▶ **Given entries**:
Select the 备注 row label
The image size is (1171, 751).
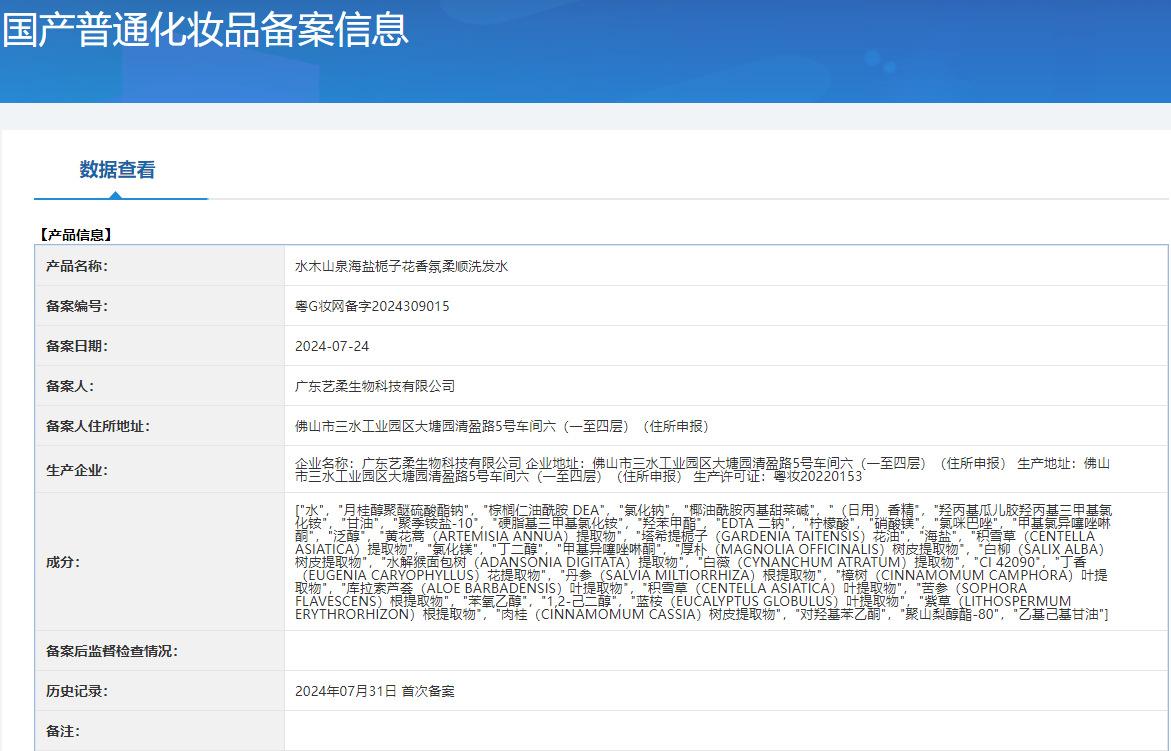tap(63, 731)
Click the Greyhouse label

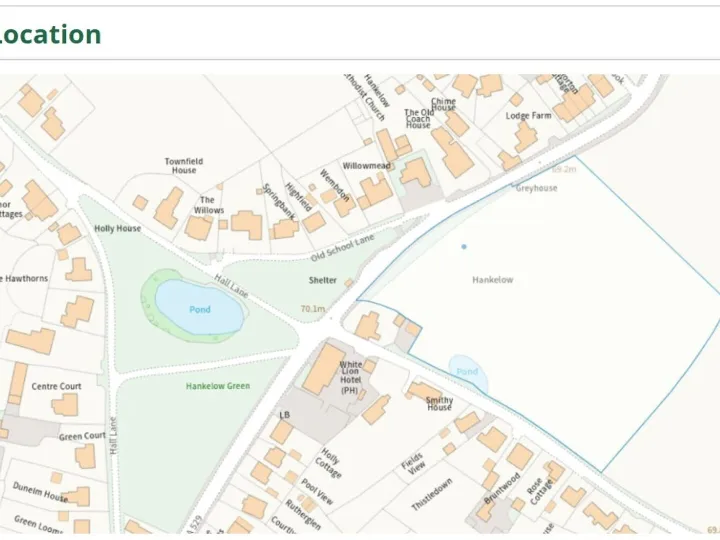536,188
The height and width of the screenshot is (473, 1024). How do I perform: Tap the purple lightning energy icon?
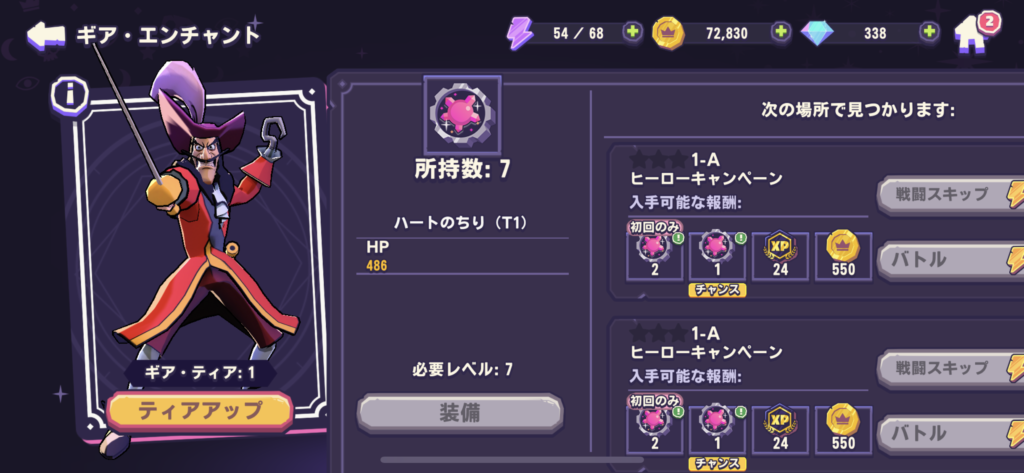tap(521, 33)
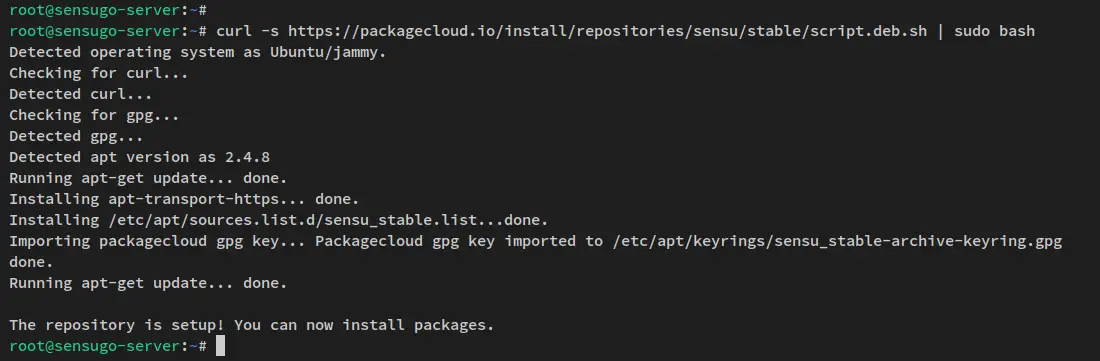Click the /etc/apt/sources.list.d/sensu_stable.list path
Screen dimensions: 1100x361
click(292, 220)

▶ **Aim**: Put every line of the listing above into a JSON list of strings, one string per line, leaving out blank lines and the pictures.

▶ **Answer to this exercise**:
[
  "Select the 备注 row label",
  "The image size is (1171, 751).",
  "tap(63, 731)",
  "Click the Greyhouse label",
  "536,188",
  "The height and width of the screenshot is (473, 1024). How do I perform: Tap the purple lightning energy icon?",
  "tap(521, 33)",
  "Click the /etc/apt/sources.list.d/sensu_stable.list path",
  "Screen dimensions: 1100x361",
  "click(292, 220)"
]